*Excerpted text:*
"""
A molecular morphometric approach to diabetic kidney disease can link structure
to function and outcome.
Authors Nair V, Komorowsky CV, Weil EJ, Yee B, Hodgin J, Harder JL, Godfrey B, Ju W,
Boustany-Kari CM, Schwarz M, Lemley KV, Nelson PJ, Nelson RG, Kretzler M
Submitted By Jeffrey Hodgin on 11/8/2017
Status Published
Journal Kidney international
Year 2017
Date Published 10/1/2017
Volume : Pages Not Specified : Not Specified
PubMed Reference 29054530
Abstract Diabetic kidney disease is the leading cause of kidney failure. However, studies
of molecular mechanisms of early kidney damage are lacking. Here we examined for
possible linkage between transcriptional regulation and quantitative structural
damage in early diabetic kidney disease in Pima Indians with type 2 diabetes.
Tissue obtained from protocol kidney biopsies underwent genome-wide
compartment-specific gene expression profiling and quantitative morphometric
analysis. The ultrastructural lesion most strongly associated with
transcriptional regulation was cortical interstitial fractional volume (VvInt),
an index of tubule-interstitial damage. Transcriptional co-expression network
analysis identified 1843 transcripts that correlated significantly with VvInt.
"""
*Using the information:*
1) In the diabetic kidney disease publication record, rewrite the paragraph beginning "Abstract Diabetic kidney disease is the leading cause" as a short bulleted list that keeps its main facts.
2) Please list every author in the diabetic kidney disease publication record whose name is given with two initials.
3) Write the next few sentences of the abstract in the diabetic kidney disease publication record, beginning after its final sentence.

*Information supplied:*
"""
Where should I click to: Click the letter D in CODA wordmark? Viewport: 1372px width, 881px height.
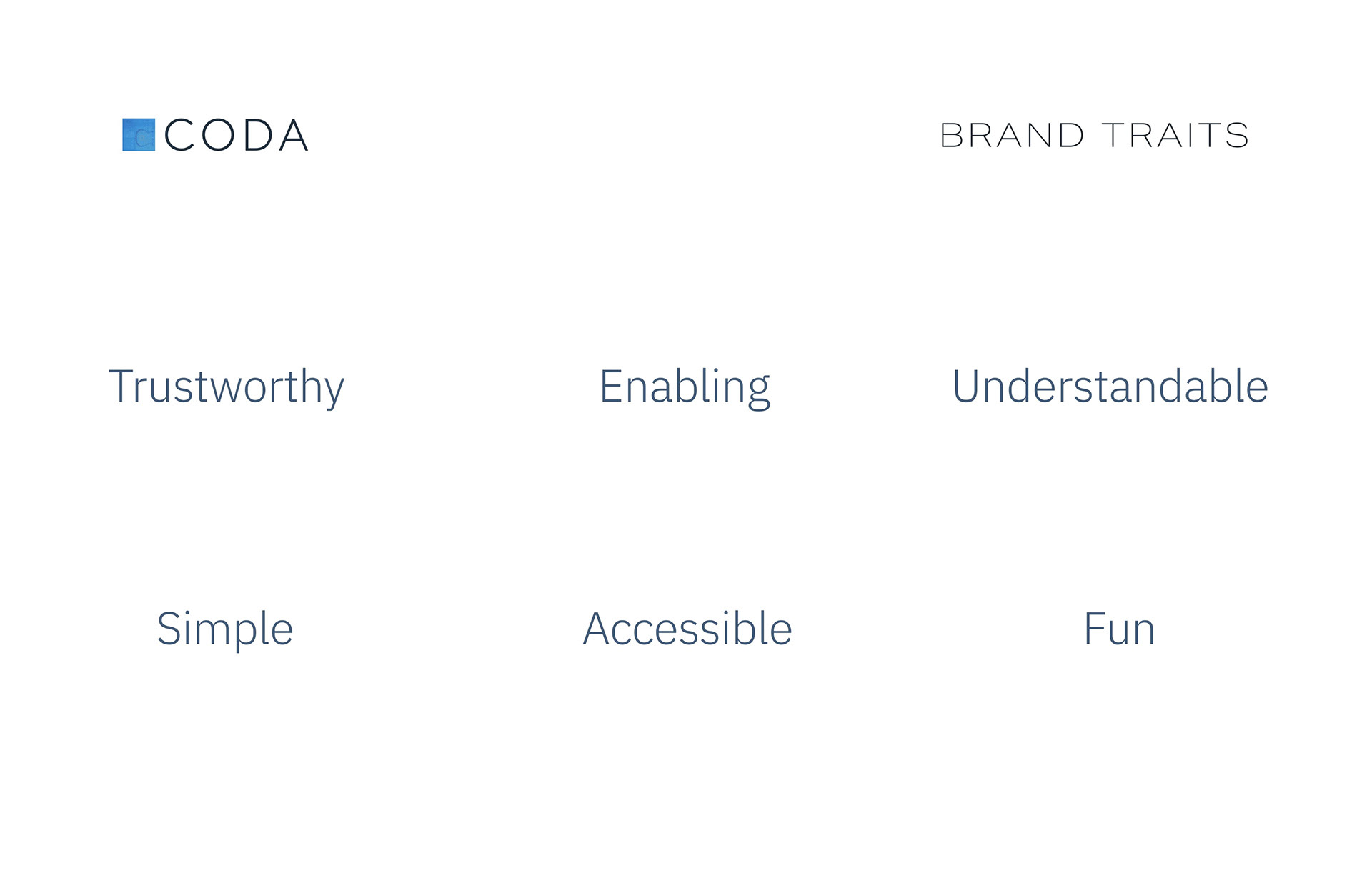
"""
*Responses in order:*
1)
- Diabetic kidney disease is the leading cause of kidney failure, but studies of the molecular mechanisms of early kidney damage are lacking.
- The study looked for a link between transcriptional regulation and quantitative structural damage in early diabetic kidney disease in Pima Indians with type 2 diabetes.
- Tissue from protocol kidney biopsies underwent genome-wide compartment-specific gene expression profiling and quantitative morphometric analysis.
- Cortical interstitial fractional volume (VvInt), an index of tubule-interstitial damage, was the ultrastructural lesion most strongly associated with transcriptional regulation.
- Transcriptional co-expression network analysis identified 1843 transcripts that correlated significantly with VvInt.

2)
- Komorowsky CV
- Weil EJ
- Harder JL
- Boustany-Kari CM
- Lemley KV
- Nelson PJ
- Nelson RG

3)
These transcripts were enriched for pathways associated with mitochondrial
dysfunction, inflammation, migratory mechanisms, and tubular metabolic
functions. Pathway network analysis identified IL-1ß as a key upstream regulator
of the inflammatory response and five transcription factors cooperating with p53
to regulate metabolic functions. VvInt-associated transcripts showed significant
correlation with the urine albumin to creatinine ratio and measured glomerular
filtration rate 10 years after biopsy, establishing a link between the early
molecular events and long-term disease progression. Thus, molecular mechanisms
active early in diabetic kidney disease were revealed by correlating intrarenal
transcripts with quantitative morphometry and long-term outcomes. This provides
a starting point for identification of urgently needed therapeutic targets and
non-invasive biomarkers of early diabetic kidney disease.